Document
■ ■ ■

Next-Gen AV and The Challenge of Optimizing Big Data at Scale

At SentinelOne, we provide full visibility into managed endpoint data for our customers. Over time, the amount of data events we need to store, search and retrieve has become huge, and we currently handle around 200 billion events per day. While collection and storage is easy enough, querying the data quickly and efficiently is the main challenge. In this post, we will share how we overcame this challenge and achieved the ability to quickly query tremendous amounts of data.

Architectural Overview

Our event stream results in a lot of small files, which are written to S3 and HDFS. We store our partitions in Hive Metastore and query it with Presto. Files are partitioned by date where every day a new partition is automatically created.

We started in a naive way, by simply aggregating events in the pipeline into files being periodically pushed to S3. While this worked well at the beginning, as scale surged, a serious problem emerged.

■ ■ ■

Record extracts
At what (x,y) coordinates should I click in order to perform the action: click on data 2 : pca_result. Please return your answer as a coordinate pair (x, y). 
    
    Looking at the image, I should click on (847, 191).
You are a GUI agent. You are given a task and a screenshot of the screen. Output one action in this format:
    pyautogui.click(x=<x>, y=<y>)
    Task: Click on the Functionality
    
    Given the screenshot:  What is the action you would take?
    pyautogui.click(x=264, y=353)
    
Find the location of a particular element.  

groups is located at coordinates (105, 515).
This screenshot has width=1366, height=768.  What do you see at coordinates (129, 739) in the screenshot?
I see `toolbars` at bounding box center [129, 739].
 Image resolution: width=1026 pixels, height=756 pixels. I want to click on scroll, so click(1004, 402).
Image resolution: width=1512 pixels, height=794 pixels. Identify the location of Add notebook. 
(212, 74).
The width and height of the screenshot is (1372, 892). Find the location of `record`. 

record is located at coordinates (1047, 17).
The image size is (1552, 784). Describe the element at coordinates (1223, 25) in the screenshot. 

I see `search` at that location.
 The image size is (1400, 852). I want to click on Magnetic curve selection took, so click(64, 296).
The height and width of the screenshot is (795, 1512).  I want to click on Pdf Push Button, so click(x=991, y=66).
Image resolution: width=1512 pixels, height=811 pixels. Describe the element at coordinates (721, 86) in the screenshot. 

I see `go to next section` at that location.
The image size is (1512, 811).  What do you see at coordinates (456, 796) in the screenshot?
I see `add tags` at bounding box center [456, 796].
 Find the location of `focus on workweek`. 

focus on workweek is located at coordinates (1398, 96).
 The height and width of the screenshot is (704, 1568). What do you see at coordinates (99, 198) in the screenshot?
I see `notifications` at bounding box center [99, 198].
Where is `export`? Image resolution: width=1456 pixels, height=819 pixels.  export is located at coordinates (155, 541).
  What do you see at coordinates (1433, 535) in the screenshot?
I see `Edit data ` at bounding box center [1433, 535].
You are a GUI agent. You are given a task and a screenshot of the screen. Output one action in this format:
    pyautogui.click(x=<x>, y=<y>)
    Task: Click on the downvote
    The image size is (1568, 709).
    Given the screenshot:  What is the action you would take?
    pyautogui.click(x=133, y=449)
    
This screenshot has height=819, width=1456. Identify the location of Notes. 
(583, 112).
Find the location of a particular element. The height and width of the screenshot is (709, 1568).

■ ■ ■

Requirements
[A] Rewrite the paragraph of the post that begins "Our event stream results" as a short bulleted list, keeping its main facts.
[B] From the post above, reproduce word for word the passage from "We started in" to "serious problem emerged.".

Exercise results
[A]
- The event stream produces many small files, written to S3 and HDFS.
- Partitions are stored in Hive Metastore and queried with Presto.
- Files are partitioned by date, with a new partition created automatically each day.

[B]
We started in a naive way, by simply aggregating events in the pipeline into files being periodically pushed to S3. While this worked well at the beginning, as scale surged, a serious problem emerged.